Sin is not merely the breaking of a law which earns us a punnishment (though it is that), it is that which seperates us from God, that which makes us contrary to God, that which makes us opposed to God.

The ultimate revelation of God came in the form of Jesus Christ, God in flesh. Jesus did so much more for us than merely satisfy the law (though he did that completely). The first profound truth of Jesus Christ is the incarnation. The fact that in Jesus Christ, God became a man. In Jesus Christ God permanently united humanity itself to Himself. This is one of the many reasons that being aware of the dual nature of Christ is so important. Jesus Christ was and is to this day fully God, and fully human. In Jesus Christ humanity has been exalted and sits at the right hand of God the Father.
It is through this union of God and man accomplished in the being of Jesus Christ that we can be redeemed. Our debt to the law must be payed, and it has been, but more than that, we must be restored to communion with God.. we must be restored to life.

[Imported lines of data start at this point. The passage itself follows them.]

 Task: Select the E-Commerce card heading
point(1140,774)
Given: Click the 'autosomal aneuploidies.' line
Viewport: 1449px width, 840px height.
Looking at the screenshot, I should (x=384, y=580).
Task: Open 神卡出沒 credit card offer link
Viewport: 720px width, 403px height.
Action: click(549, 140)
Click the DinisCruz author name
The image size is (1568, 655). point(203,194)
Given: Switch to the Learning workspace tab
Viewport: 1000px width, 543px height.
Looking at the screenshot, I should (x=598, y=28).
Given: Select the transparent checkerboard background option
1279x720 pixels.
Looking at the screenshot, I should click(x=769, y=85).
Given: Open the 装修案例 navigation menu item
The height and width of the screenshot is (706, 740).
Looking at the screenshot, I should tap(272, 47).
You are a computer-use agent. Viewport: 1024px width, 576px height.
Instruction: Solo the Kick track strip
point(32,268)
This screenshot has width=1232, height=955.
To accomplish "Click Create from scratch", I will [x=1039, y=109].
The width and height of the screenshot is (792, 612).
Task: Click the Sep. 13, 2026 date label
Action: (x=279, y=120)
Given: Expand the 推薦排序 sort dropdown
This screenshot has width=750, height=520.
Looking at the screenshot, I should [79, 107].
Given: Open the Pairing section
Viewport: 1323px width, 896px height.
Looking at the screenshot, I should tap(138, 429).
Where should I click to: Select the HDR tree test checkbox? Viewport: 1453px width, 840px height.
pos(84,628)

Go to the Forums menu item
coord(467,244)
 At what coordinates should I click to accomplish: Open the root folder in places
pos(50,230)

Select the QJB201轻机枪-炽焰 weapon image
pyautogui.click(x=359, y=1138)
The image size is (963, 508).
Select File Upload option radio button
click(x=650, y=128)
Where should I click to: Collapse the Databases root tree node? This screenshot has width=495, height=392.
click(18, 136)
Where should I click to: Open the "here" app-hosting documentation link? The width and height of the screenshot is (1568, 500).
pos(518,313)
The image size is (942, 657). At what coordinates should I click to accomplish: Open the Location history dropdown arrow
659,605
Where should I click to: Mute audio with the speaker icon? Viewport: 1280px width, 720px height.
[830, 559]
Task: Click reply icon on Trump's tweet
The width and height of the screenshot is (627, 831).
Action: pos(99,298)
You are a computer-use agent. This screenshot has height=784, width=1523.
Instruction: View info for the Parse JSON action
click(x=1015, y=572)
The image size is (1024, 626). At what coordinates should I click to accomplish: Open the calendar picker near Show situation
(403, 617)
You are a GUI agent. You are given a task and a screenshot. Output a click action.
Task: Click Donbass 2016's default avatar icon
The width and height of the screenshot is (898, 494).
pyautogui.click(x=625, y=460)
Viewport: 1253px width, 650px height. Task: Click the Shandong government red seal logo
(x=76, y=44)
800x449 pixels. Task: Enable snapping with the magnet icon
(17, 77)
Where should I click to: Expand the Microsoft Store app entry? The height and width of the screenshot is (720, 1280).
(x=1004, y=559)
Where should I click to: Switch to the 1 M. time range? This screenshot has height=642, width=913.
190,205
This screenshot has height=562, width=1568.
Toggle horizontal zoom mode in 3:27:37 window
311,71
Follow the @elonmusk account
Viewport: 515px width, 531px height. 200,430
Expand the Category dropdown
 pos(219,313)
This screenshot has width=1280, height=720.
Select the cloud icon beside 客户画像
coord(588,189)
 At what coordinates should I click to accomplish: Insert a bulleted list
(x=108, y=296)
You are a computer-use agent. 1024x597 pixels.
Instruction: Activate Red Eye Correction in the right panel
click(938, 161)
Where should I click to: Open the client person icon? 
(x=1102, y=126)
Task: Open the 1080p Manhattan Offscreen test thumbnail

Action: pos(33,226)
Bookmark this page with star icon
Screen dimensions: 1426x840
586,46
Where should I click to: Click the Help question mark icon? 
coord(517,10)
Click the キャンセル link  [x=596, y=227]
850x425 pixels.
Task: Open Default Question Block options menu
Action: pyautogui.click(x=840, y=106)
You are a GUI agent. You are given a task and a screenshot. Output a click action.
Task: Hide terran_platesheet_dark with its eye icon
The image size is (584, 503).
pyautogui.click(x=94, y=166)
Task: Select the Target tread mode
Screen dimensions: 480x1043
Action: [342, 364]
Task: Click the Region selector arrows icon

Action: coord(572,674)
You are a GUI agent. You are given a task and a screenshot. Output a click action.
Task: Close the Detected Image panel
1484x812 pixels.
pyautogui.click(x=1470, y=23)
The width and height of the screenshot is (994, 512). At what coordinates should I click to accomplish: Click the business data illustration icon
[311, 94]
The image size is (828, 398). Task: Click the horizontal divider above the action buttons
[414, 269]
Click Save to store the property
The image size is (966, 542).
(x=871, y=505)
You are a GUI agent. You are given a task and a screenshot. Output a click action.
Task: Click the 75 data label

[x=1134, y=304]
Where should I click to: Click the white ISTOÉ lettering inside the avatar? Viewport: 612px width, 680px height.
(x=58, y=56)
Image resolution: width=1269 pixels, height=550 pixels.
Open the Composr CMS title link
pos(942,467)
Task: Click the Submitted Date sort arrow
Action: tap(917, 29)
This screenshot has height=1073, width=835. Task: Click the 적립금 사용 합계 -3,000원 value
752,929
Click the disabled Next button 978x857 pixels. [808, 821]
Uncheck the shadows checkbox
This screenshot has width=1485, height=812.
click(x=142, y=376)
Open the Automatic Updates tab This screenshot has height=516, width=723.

Paul always referred to this as the great mystery of the faith, but we in the protestant west have lost sight of the mystery. That in Jesus Christ the life of God was restored to humanity and that we, when were baptized into Jesus Christ were joined with him. We were mysticly made one with him. We joined him in his death, and we join him in the life of God that is in him.

This is not some mere bland forgiving of a debt, it is a mystical communion in which we are literally living in God, and he is literally living in us. It was made possible by the fact that Jesus Christ was both fully man and fully God.

He could pay our debt because he was a man, he could die because he was a man, he could rise again because he was God almighty the source of life itself. He could ransom both us and creation itself back from death and hell because he could die, and because death could not hold him.

So you see that sin is not merely a misdeed which earns you a punnishment. It is an action which is opposed to God himself, it is an act of rebellion against God, it is an act of emnity towards God.
So how does God forgive sin, how do we obtain the life of God?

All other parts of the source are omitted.